The music is pounding inside the gilded ballroom of Hotel Montecito in the Bulgarian capital of Sofia.
Audiences whip out their phones as Singaporean Laura Lee – clad in a sparkly red frock that shows off her lean physique – begins singing and doing the salsa to Michael Buble’s “Sway.”
The 47-year-old – the youngest contestant among 17 women but already a grandmother of six – ended up sashaying her way to the crown.
The competition, which ended on 23 January, was her third beauty pageant and her second win.
At 44, Ms Lee – who had five grandchildren then – took part in her first pageant, Mrs Singapore, in which she emerged as the first runner-up. Later that year, she won the Mrs Tourism Queen International Pageant in Thailand.
The mother of three, who turns 48 in March, is also a successful entrepreneur behind a logistics business and five frozen food companies.

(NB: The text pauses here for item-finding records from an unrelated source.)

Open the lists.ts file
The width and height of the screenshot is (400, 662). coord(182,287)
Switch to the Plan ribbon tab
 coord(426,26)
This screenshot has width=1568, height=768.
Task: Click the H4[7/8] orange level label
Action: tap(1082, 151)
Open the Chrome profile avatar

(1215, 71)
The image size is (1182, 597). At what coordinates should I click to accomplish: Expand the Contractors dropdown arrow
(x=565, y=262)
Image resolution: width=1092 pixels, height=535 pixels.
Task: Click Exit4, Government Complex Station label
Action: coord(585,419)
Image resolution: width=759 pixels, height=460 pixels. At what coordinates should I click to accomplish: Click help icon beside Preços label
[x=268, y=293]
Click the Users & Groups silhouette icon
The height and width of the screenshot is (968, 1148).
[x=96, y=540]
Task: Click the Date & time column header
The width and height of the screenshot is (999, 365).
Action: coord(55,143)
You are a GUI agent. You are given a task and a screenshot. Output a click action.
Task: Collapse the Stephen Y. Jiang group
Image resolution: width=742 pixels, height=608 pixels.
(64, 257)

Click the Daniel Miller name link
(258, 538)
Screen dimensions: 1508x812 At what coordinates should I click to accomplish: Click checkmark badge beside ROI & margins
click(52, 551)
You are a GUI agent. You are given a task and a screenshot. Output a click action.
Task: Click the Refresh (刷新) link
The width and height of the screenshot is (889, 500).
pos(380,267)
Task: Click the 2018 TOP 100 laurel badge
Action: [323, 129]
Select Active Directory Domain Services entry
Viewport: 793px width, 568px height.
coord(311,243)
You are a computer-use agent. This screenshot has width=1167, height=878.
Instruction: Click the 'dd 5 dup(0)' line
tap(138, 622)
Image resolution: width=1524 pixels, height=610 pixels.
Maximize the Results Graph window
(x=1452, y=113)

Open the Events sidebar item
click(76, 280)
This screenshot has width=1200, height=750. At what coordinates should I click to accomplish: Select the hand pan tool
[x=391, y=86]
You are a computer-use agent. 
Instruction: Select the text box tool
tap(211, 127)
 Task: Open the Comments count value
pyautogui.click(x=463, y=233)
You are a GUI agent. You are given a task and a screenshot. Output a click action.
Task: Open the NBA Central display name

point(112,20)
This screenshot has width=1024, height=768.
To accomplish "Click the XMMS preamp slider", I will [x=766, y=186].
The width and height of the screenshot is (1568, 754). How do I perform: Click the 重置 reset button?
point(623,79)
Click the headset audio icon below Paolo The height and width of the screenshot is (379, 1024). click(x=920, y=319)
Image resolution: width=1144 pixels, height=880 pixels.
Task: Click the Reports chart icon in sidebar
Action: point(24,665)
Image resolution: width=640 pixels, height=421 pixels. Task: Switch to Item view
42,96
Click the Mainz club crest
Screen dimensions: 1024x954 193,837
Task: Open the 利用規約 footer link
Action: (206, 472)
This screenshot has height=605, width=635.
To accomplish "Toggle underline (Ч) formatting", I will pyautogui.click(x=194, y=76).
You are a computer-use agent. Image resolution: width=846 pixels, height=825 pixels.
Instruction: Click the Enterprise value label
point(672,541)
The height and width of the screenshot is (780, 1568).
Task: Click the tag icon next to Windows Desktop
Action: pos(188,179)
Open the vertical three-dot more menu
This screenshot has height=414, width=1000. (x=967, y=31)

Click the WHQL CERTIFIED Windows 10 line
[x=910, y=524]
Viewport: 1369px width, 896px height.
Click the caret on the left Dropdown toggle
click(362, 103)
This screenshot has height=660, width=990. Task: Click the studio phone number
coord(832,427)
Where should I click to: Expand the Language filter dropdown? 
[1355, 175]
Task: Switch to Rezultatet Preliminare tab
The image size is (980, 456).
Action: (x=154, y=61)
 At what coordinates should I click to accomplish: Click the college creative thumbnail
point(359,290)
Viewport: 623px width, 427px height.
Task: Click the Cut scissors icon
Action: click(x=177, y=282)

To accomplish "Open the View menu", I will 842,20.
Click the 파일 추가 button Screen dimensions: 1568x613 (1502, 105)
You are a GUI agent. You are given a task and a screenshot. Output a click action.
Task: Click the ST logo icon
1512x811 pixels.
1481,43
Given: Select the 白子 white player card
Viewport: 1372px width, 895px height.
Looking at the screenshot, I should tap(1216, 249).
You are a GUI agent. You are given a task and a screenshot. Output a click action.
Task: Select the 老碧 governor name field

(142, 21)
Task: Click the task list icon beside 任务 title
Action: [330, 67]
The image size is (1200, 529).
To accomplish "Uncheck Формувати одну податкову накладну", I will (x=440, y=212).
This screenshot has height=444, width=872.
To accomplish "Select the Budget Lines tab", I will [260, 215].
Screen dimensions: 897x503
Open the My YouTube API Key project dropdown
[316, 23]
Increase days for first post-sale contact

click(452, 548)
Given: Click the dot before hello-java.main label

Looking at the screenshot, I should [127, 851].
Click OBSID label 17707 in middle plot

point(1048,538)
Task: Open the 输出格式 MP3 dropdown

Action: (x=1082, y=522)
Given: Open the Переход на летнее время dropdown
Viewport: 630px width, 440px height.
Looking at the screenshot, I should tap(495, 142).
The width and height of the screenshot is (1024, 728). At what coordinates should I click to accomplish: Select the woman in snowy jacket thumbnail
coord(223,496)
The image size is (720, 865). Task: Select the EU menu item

But life has not always been a bed of roses for Ms Lee, who first became a mother at 20 and a grandmother at 37. Her three children – Cheryl, Sean and Lester – are now 28, 27 and 24 respectively.
Money was scarce growing up. Her electrician father supported a family of six on a monthly salary of $1,500, while her mother, a housewife, looked after their four children.
By age 13, Ms Lee, the second youngest child, was giving English and mathematics tuition to Primary 1 pupils to earn pocket money. At 16, she worked as a sales assistant at a gifting company, selling flowers, hampers and trinkets when she was not in school.
“We never went hungry, but we were not able to afford any luxuries either. It made me want to be more capable, so I could provide my children with a better life,” she recounts to The Straits Times in a video call.